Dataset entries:

- Opening Delimiter -

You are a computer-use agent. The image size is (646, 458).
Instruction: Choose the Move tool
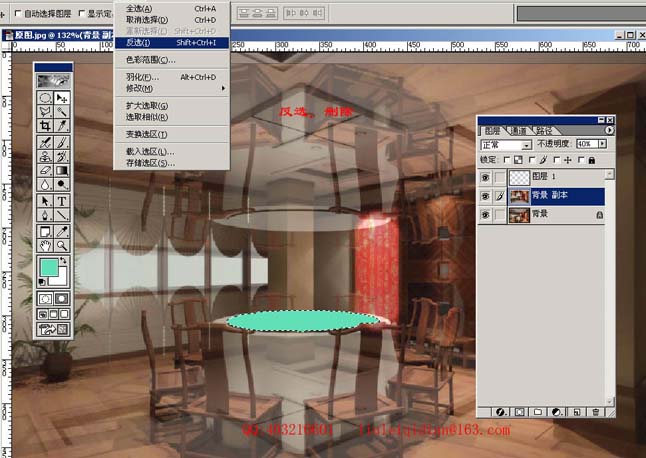click(62, 98)
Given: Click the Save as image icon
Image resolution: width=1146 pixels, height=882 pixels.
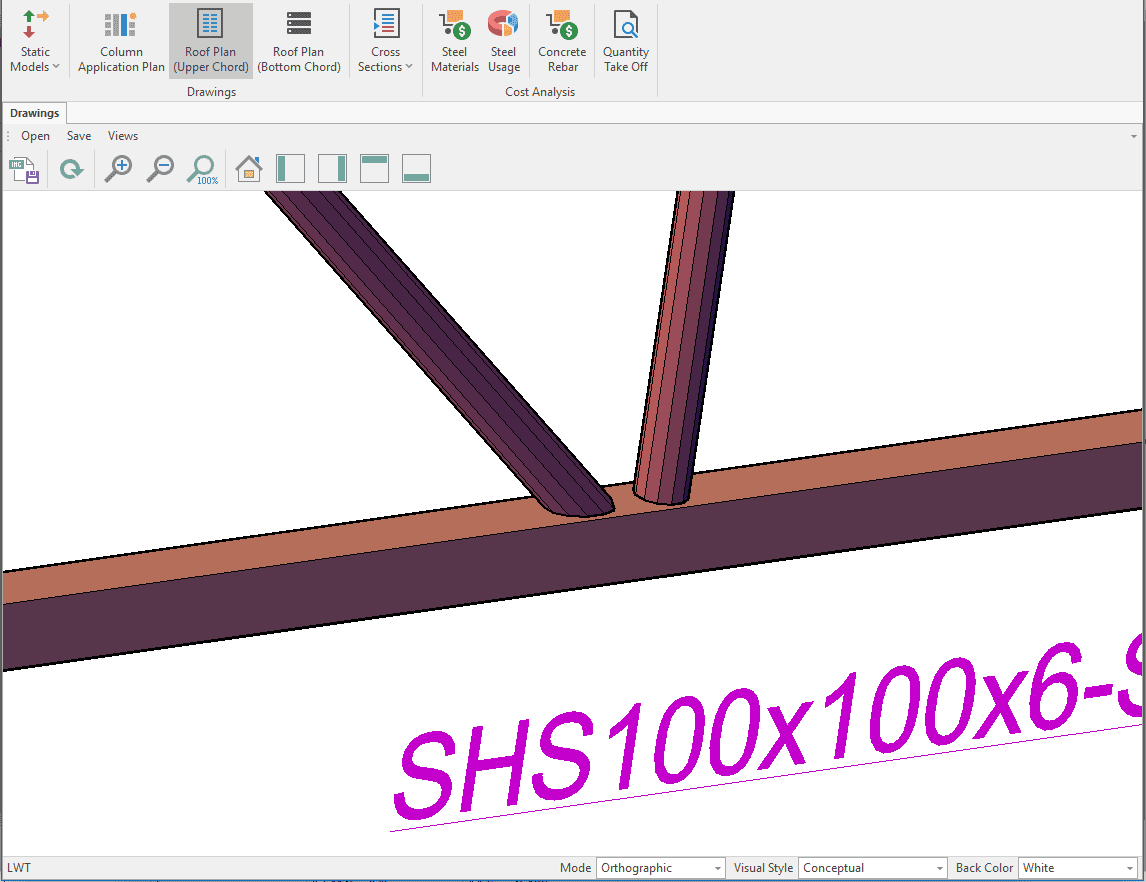Looking at the screenshot, I should tap(24, 169).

- Closing Delimiter -

Your instructions -
Reproduce every line above exactly, pictures excluded.

Output for this task -
You are a computer-use agent. The image size is (646, 458).
Instruction: Choose the Move tool
click(62, 98)
Given: Click the Save as image icon
Image resolution: width=1146 pixels, height=882 pixels.
Looking at the screenshot, I should tap(24, 169).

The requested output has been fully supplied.